In this sense, the Bromeliaceae family stands out for presenting species with significant content of phenolic compounds, especially flavonoids. Previous studies have shown that extracts and fractions from N. Variegata have high flavonoid content [14, 15]. Recently, the isolation of the first chemical constituent of B. laciniosa, 5,7-dihydroxy-3,3′,4′-trimethoxyflavone, an unprecedented flavonoid in the Bromeliaceae family, has been reported [32]. Furthermore, two flavonoids (isoquercetin and kaempferol-3-O-rhamnoside) and four phenolic acids (caffeic, protocatechuic, p-coumaric, and vanillic acids) were identified in different extracts of leaves and flowers from N. variegata by HPLC-DAD analysis [33]. In these reports, extracts and fractions were also evaluated in in vitro assays, showing good correlation between the flavonoid content and photoprotective and antioxidant activities [32, 33].

Here we investigated the photoprotective effect of a hydroalcoholic extract of N. variegata. After incorporation in formulations, Nv-HA did not present photoprotective activity. However, Nv-HA was able to potentiate the photoprotective effect of the formulations containing synthetic filters, promoting an increase in SPFspectrophotometric values of samples (Figure 2). Although the test has been performed in vitro, it was demonstrated that this method correlates well with in vivo tests, because it relates the absorbance of the sample with the erythematogenic effect of radiation and intensity of light at specific wavelengths between 290 and 320 nm (UVB region) [22]. For this reason, these results suggest that Nv-HA can be used as an adjunct chemical filter in cosmetic sunscreen preparations reducing the concentration of synthetic filters and the risk of allergic reactions usually caused by excessive chemical filters, without compromising the photoprotective effect of the preparation.

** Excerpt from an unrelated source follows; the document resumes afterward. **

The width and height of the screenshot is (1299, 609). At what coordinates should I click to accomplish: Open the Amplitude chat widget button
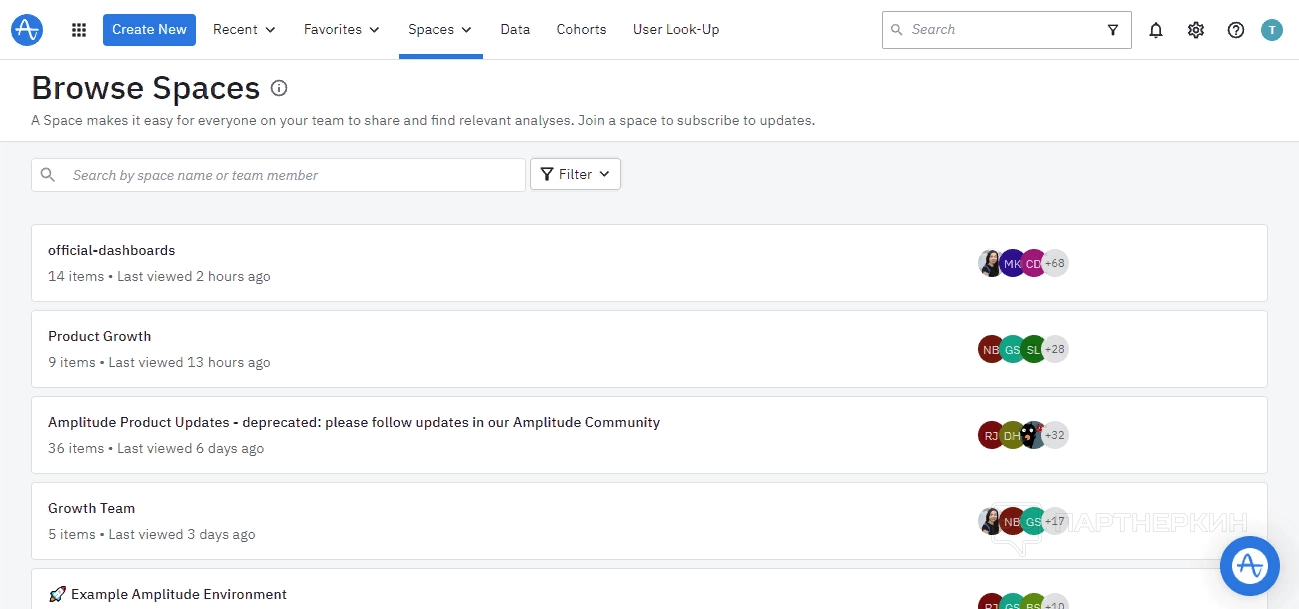coord(1249,566)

In addition, the stability profile of developed formulations was evaluated. Stability is a parameter frequently described in analytical methods validation norms, but it is necessary to ensure the quality of phytocosmetics, from manufacturing to the expiry date. Several factors can interfere in stability of the product, including the manufacturing process, environmental, transport, and storage conditions, and formulation characteristics. The components of the formulation, whether active or not, can interfere in stability of the product, impairing its safety and efficacy [34]. In this study, satisfactory stability profile for formulations containing Nv-HA in different proportions was observed (Figure 3). Therefore, the use of Nv-HA has shown potential as an active ingredient to the development of skin care products with photoprotective properties, to be exploited in cosmetology. For this, other studies of safety and stability should be carried out until the product can be marketed.

5. Conclusions

The use of natural components in pharmaceutical preparations has increasingly been discussed in the research of new drugs and cosmetics centers. In this sense, this paper reports the development of cosmetic formulations containing a hydroalcoholic extract of leaves from Neoglaziovia variegata. Overall, the results demonstrated that the addition of Nv-HA potentiated the photoprotective activity of synthetic filters used commercially. Furthermore, the formulations have remained stable at the end of the preliminary stability study, in particular the formulation F6, preserving their photoprotective effect. These results demonstrate that the extract can be used as a chemical filter in cosmetic formulations, increasing the SPF of them.